Ira Glass on comments
Lots of people have already discussed the July 25, 2008 episode of “On the Media” which focused on comments and whether they are a good thing for the media. But I want to focus on one of the reasons I really admire Ira Glass, host of “This American Life” from Chicago Public Radio.
While many would take the easy road and say that comments from average citizens are cheapening the dialogue (as host Bob Garfield really attempts to do), Glass takes the high road, and here’s what he said:
I mean honestly, I hear you say that, and I just think that that is, that’s the way the royalty feels when they’re not the only ones who get a voice. Do you know what I mean? Like, up until now, you’re old enough, and I’m old enough, that you were very comfortable with the one way communication.

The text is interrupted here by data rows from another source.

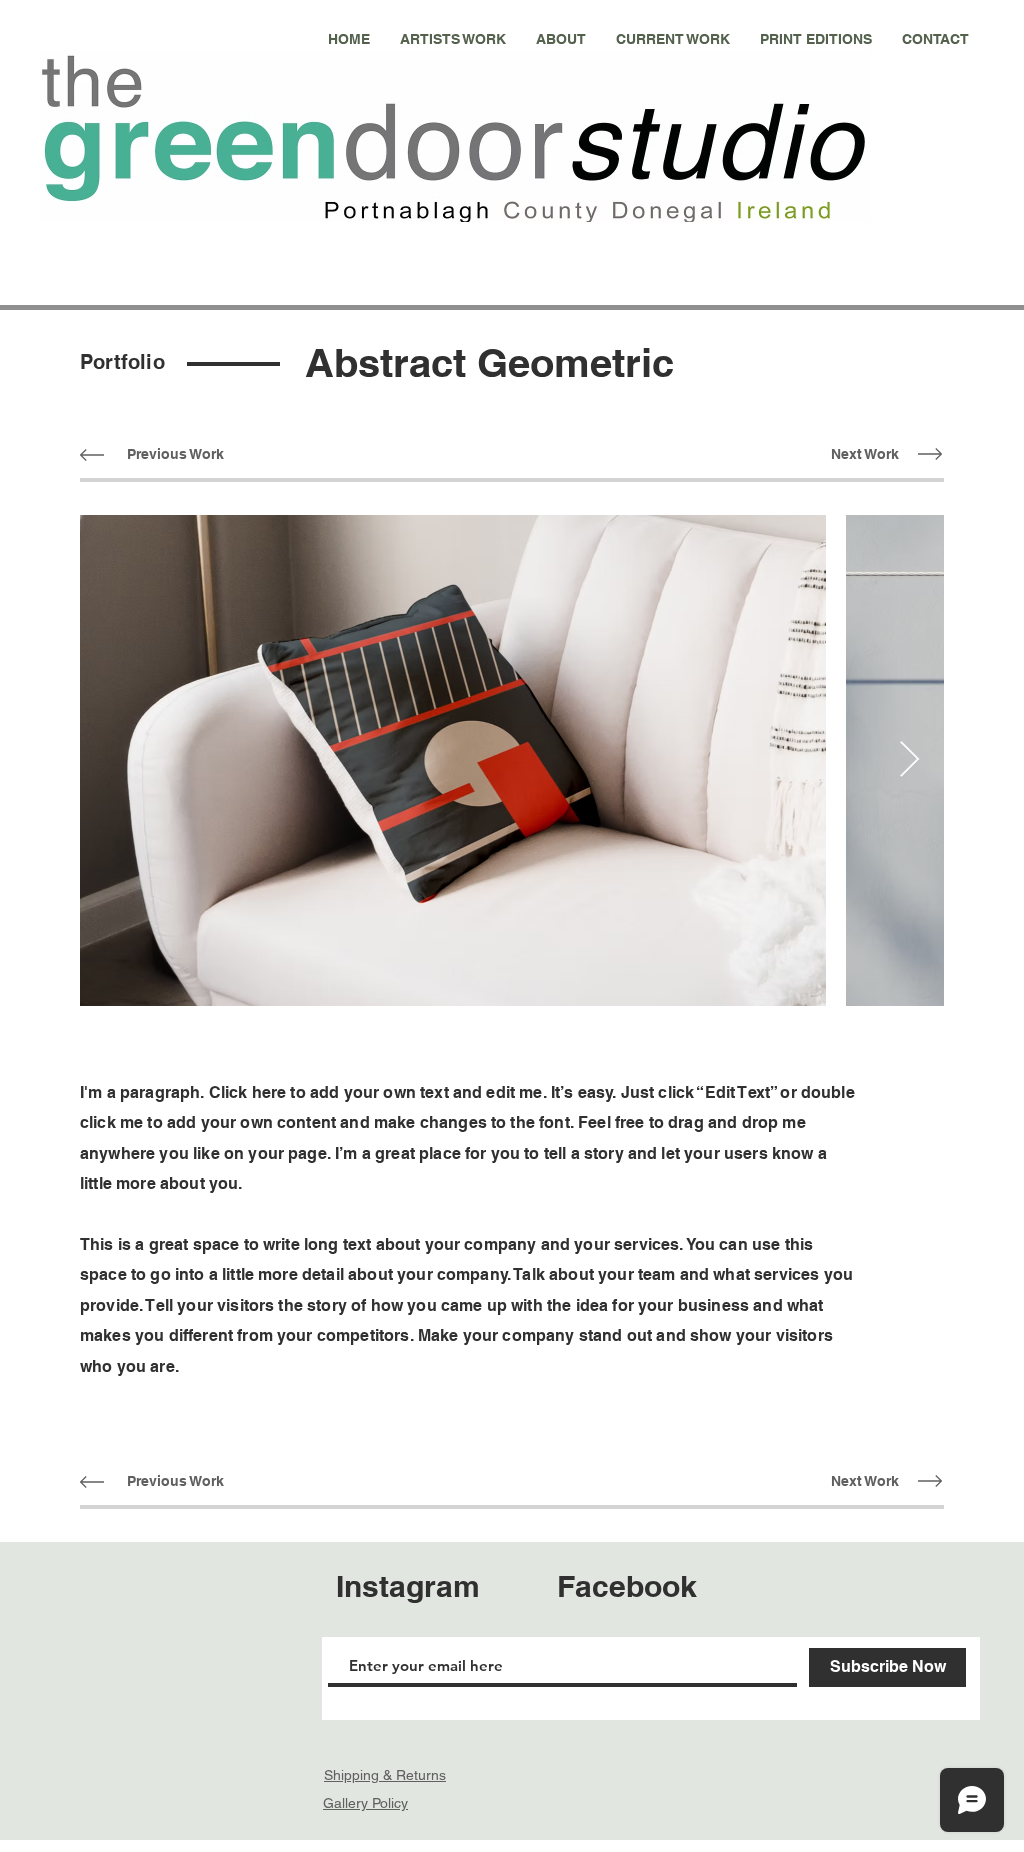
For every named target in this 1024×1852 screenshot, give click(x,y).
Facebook (627, 1586)
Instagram (408, 1586)
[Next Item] (909, 760)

And I feel like I hear you say this and I feel like you are anti democratic. You are a royalist. You are upset with democracy itself. I don’t find it very comforting that there’s like a world of people who don’t agree with my feelings about my own show, but that’s okay with me. Like, I don’t have to feel good about that.

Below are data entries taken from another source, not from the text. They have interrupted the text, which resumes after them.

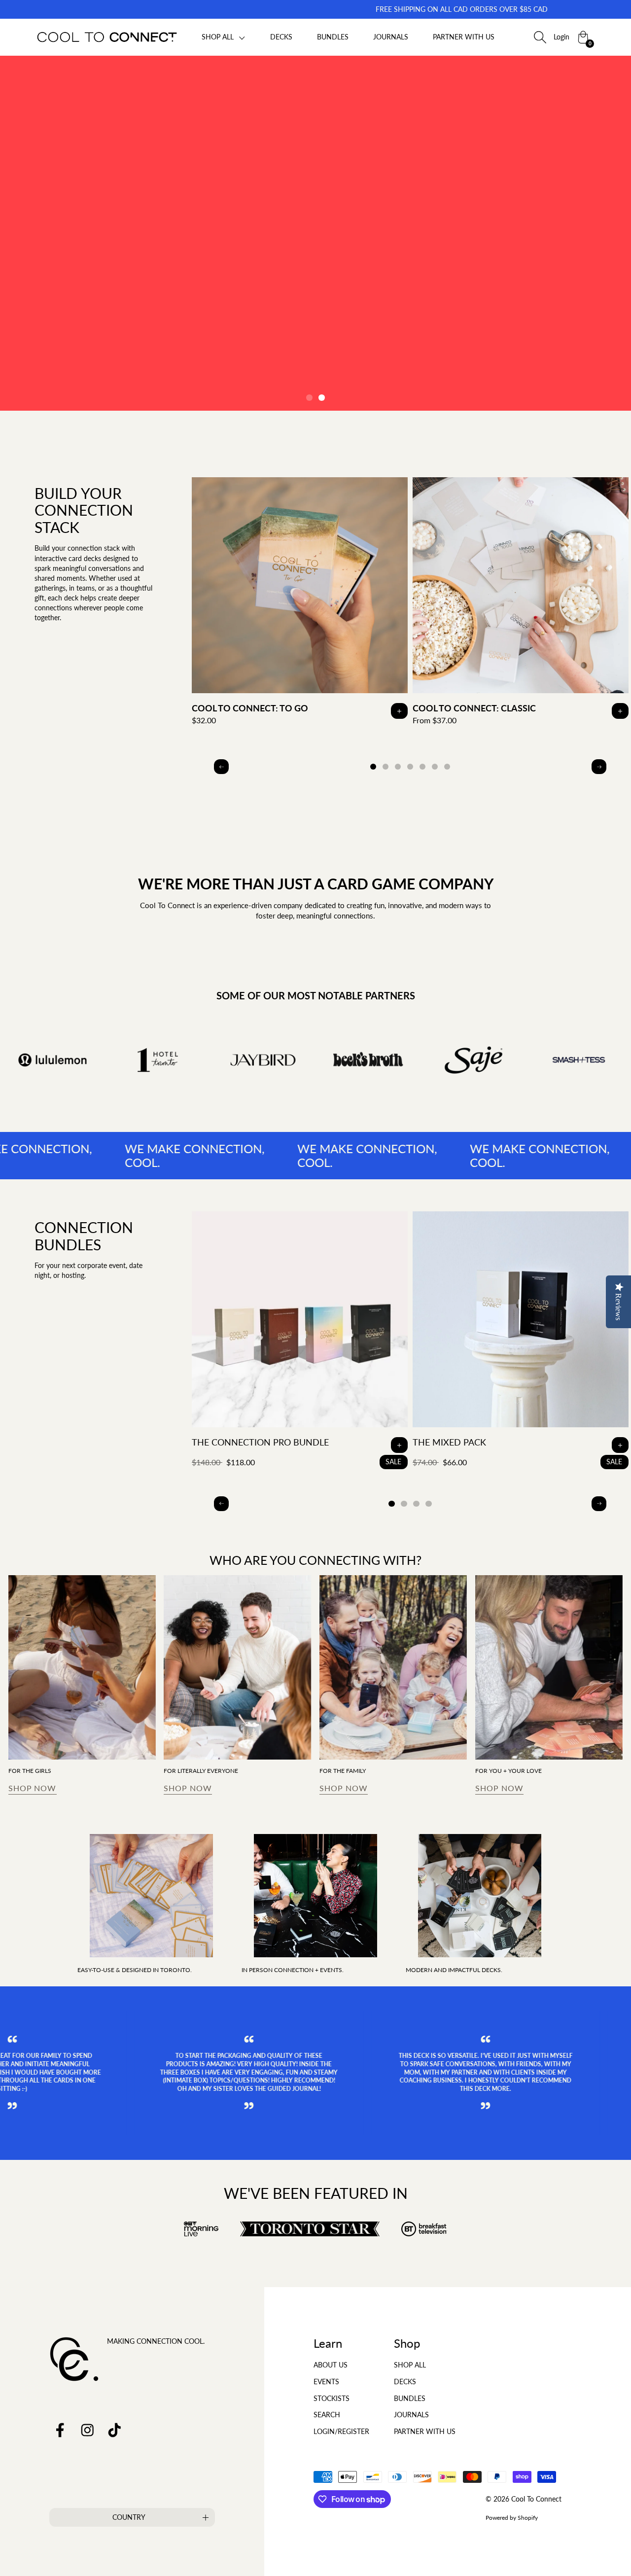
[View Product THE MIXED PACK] (520, 1340)
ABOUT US (331, 2365)
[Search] (540, 37)
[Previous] (221, 766)
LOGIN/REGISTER (341, 2431)
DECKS (281, 37)
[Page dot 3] (398, 767)
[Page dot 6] (435, 767)
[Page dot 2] (321, 397)
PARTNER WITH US (463, 37)
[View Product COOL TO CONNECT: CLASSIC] (520, 605)
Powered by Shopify (512, 2517)
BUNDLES (333, 37)
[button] (223, 37)
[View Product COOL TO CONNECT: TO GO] (299, 605)
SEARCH (327, 2414)
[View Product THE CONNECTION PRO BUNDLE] (299, 1340)
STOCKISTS (332, 2398)
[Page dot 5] (423, 767)
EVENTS (326, 2381)
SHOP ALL (410, 2365)
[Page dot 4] (410, 767)
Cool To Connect (536, 2499)
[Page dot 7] (447, 767)
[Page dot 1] (309, 397)
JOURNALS (390, 37)
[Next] (599, 766)
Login (561, 37)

I feel like, you know, you make something, you put it out in the world and you want people to have feelings about it, and the feelings can include, they hate you and that seems okay. And the fact that they get to say it and it gets to stick to my name, I feel like even that seems okay.
When I first began writing, I heard from several columnists who were proud when they got letters to the editors about what they had written – even if the letters were negative. “At least I got a response,” they’d say.
The furor over comments (which seems to come up about every 6 months, it seems) shows that we’re all more thin-skinned than we like to think. But if we’re going to engage people and attempt to allow them into our mediated conversation, then we’re going to have to allow that there are a lot of people (more than we’d ever hope or think) who are nasty, mean, ugly people. And they get a say too.